Your task — Please pick up the commentary on Wilentz and Obama's campaign below and continue it after its final sentence.

BEGIN Selected passage

Wilentz is dying to kill it dead. His jeering intervention – “you-said you-wanted-revolution” – is all about his petty sense of schadenfreude. As a former Hillary partisan who once tried desperately to trip Obama up, he can hardly hide his pleasure in the Dems’ midterm disaster. He takes it as proof the “idea” behind Obama’s “political experiment” has been defeated.

Wilentz derides the emotional side of Yes We Can politics. He traduces Obama’s chief organizing guru, Marshall Ganz, for privileging values and feelings over policy details during the 2007-08 campaign:

“Values are not just concepts, they’re feelings,” Ganz explained knowingly. “That’s what dropped out of Democratic politics sometime in the ‘70s or ‘80s.” Thus, the Obama campaign presented itself as a social movement that was more sentimental than political

Wilentz’s conflation of emotional with “sentimental” suggests his felt experience may be pretty dessicated. (God knows his new book on Bob Dylan’s life and times, Bob Dylan in America, is a dry trip.) But maybe that quick and dirty slide from values and feelings to “sentimental” is just a debater’s trick. What’s certain is that conflation won’t do. Unless Thoreau was all wrong when he told Americans: “Cast your whole vote, not a strip of paper merely, but your whole influence.”

END Selected passage
BEGIN Records shown

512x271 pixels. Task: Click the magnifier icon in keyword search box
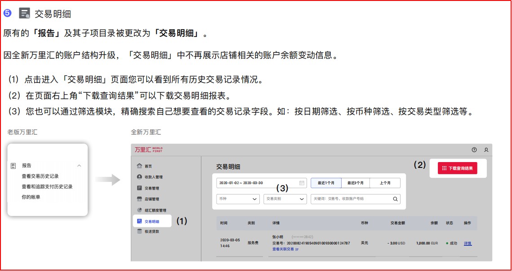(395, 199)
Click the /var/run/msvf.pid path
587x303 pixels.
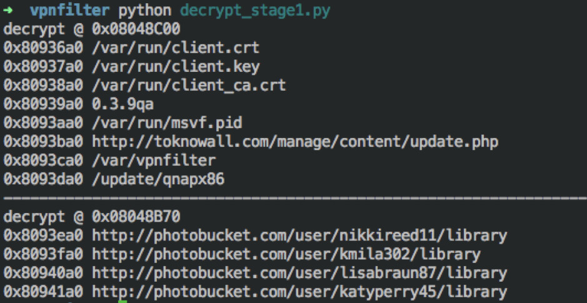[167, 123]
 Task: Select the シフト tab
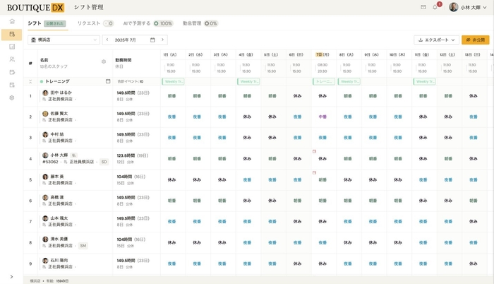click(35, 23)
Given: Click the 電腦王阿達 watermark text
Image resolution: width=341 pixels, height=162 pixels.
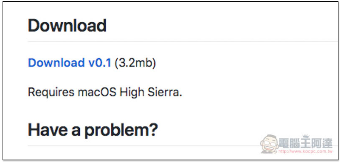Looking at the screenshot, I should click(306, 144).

END Records shown

Written reply —
Wilentz counsels Obama to turn away from a former ally such as Marshall Ganz who has taken the president to task for switching from a “transformative” to a “transactional” mode of politics. But, unlike Ganz and other serious critics of Obama (such as former Hillary backer Governor Ed Rendell), Wilentz isn’t aiming to get real about practical politics or the vision thing. The suggestions he offers today are made in the same umfriendly (and facetious) mode as his advisory to Obama’s supporters after the election of 2008:

Liberal intellectuals actually could have aided their candidate, while also doing their professional duty, by pressing him on his patently evasive accounts about various matters, such as his connections with the convicted wheeler-dealer Tony Rezko, or his more-than-informal ties to the unrepentant terrorist William Ayers …

Pride more than “professional duty” now seems to impel Wilentz whenever he steps forth from the Academy to serve as a “public intellectual.” (You can see his ego fly in a recent joint interview with Greil Marcus commemorating the publication of their recent books on Bob Dylan. While Marcus hints he wasn’t all that thrilled when he first found out their twins would be coming out the same month, Wilentz was less circumspect: “It’s a great day for Bob Dylan.”)[1]

Wilentz’s take on the midterms testifies to his ever-expanding faith in the weight of his own pronouncements. A “shellacking” becomes an excuse for a gloat. Wiilentz ain’t trying to hear colleagues at The New Republic who argue Obama’s historic healthcare reform – legislation that should guarantee something close to universal healthcare for generations of Americans – was worth the loss of the House. According to Wilentz, the G.O.P.’s electoral triumph (after two “wave” election for Democrats) in a midterm contest during a period defined by terrible unemployment signifies Obama and his most fervent supporters were wrong to believe “change comes from the bottom up.” A respected American historian – a man with broad knowledge of America’s urban organizing traditions (and someone who once dug Lawrence Goodwyn’s deep back story of American populism) – is now asserting one election proves there’s no future for a politics shaped by the history/model of social movements.

A reader unaware of Wilentz’s recent political projections might be fooled by his told-you-so tone. Especially since our expert never cops to how he once insisted Obama had “usurped” the Democratic Party during the primaries and would surely be beaten like a drum in the 2008 general election. Wilentz’s commentary then and now has been marked by his will to invoke the authority of the past (and his own profession) to justify wild exaggerations.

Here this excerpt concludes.